• **Texte à lire**

Ces anecdotes, parfois drôles, parfois éprouvantes, dessinent un rapport au piment qui dépasse la simple curiosité gustative. «Ce qui m’intéresse, c’est que le piment n’apporte pas seulement de la force. Il confère de la fraîcheur, de la subtilité. Il ne se réduit pas à la douleur. Chaque variété a une personnalité.»

De la plante à l’assiette

Si Gérard Vives a acquis une connaissance intime du piment à travers ses déplacements, c’est en cuisinant qu’il en a compris les rouages enflammés. Dans son atelier de Cassis, il a testé sans relâche les spécimens rapportés de ses périples. «Ce qui m’intéresse, c’est de maîtriser un produit de la plante jusqu’à l’assiette.» S’ouvre alors une plongée dans les arcanes du piquant, où s’entremêlent expériences pratiques, trouvailles botaniques et réflexions sensorielles.

Le chef-écrivain rappelle une information cruciale: le fait que le piment soit liposoluble et non hydrosoluble. «Quand on se brûle la bouche, se ruer sur un verre d’eau ne sert à rien. Il faut du lait, du sucre ou une matière grasse.» Une vérité séculaire qu’il applique aussi aux desserts: «Les Mayas le faisaient déjà avec le cacao. Moi, je préconise plutôt de passer par des sirops ou des crèmes.» Dans son opus, il livre ainsi la recette d’un sirop de piment incorporé à une crème catalane au chocolat: le feu s’atténue en caresse, fondu dans la rondeur sucrée.
Mais le piquant dépasse largement le cadre du piment. «On le retrouve dans le radis, la roquette, le cresson. Même l’huile d’olive peut être piquante.» Gérard Vives aime évoquer cette eau gazeuse dont «les bulles éclatent comme des petites décharges dans la bouche». Autant de rappels que le piquant est une sensation diffuse, disséminée bien au-delà de la capsaïcine.

La découpe, elle aussi, influe sur l’intensité. «C’est un principe de la cuisine zen: la forme engendre le goût. L’ail, selon qu’il est écrasé ou finement tranché, n’aura pas la même puissance. La viande ou le poisson, selon la coupe, changent de texture et donc de saveur. Avec les piments, c’est pareil: tranchés en cheveux d’ange, ils se déploient différemment qu’en cubes charnus.»

Le goût du danger

Car le piment charrie aussi une dimension troublante: celle du danger. «Le corps humain est une merveilleuse machine. Dès qu’il y a un danger, il envoie des signaux immédiats au cerveau.» La capsaïcine active alors un réseau de capteurs sensoriels, déclenchant chaleur, rougeurs, sueur. «Le piquant et le brûlant, c’est une alerte.» Mais cette alerte attire, paradoxalement. «On avance à la limite de ce qu’on peut supporter. Et le corps réagit en produisant des endorphines. C’est un peu comme un vertige ou un sport extrême.» Manger pimenté, c’est donc s’offrir un frisson maîtrisé, «une dose d’adrénaline pour ne pas s’ennuyer pendant les repas».

• **Données fournies**
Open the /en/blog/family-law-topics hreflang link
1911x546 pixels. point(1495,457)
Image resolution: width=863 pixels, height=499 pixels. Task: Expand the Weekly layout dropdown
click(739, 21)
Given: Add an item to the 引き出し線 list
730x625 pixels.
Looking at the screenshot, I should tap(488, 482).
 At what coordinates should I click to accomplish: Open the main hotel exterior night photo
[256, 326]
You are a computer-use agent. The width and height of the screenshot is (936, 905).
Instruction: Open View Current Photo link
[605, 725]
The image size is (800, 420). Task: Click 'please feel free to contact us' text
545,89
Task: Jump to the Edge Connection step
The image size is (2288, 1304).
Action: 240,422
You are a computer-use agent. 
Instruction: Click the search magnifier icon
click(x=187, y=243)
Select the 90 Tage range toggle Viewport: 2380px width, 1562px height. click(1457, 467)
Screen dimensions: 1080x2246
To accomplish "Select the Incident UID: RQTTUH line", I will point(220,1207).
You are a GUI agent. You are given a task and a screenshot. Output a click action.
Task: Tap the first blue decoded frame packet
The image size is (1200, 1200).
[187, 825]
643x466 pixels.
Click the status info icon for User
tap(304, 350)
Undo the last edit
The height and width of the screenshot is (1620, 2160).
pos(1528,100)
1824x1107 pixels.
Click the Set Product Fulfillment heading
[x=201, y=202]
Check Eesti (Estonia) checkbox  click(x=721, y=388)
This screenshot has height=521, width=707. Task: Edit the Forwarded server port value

• **Exercice proposé**
Recopiez à l'identique, s'il vous plaît, le passage du texte sur le piment situé entre «De la plante à» et «et réflexions sensorielles.», ces deux bornes incluses.

• **Réponse attendue**
De la plante à l’assiette

Si Gérard Vives a acquis une connaissance intime du piment à travers ses déplacements, c’est en cuisinant qu’il en a compris les rouages enflammés. Dans son atelier de Cassis, il a testé sans relâche les spécimens rapportés de ses périples. «Ce qui m’intéresse, c’est de maîtriser un produit de la plante jusqu’à l’assiette.» S’ouvre alors une plongée dans les arcanes du piquant, où s’entremêlent expériences pratiques, trouvailles botaniques et réflexions sensorielles.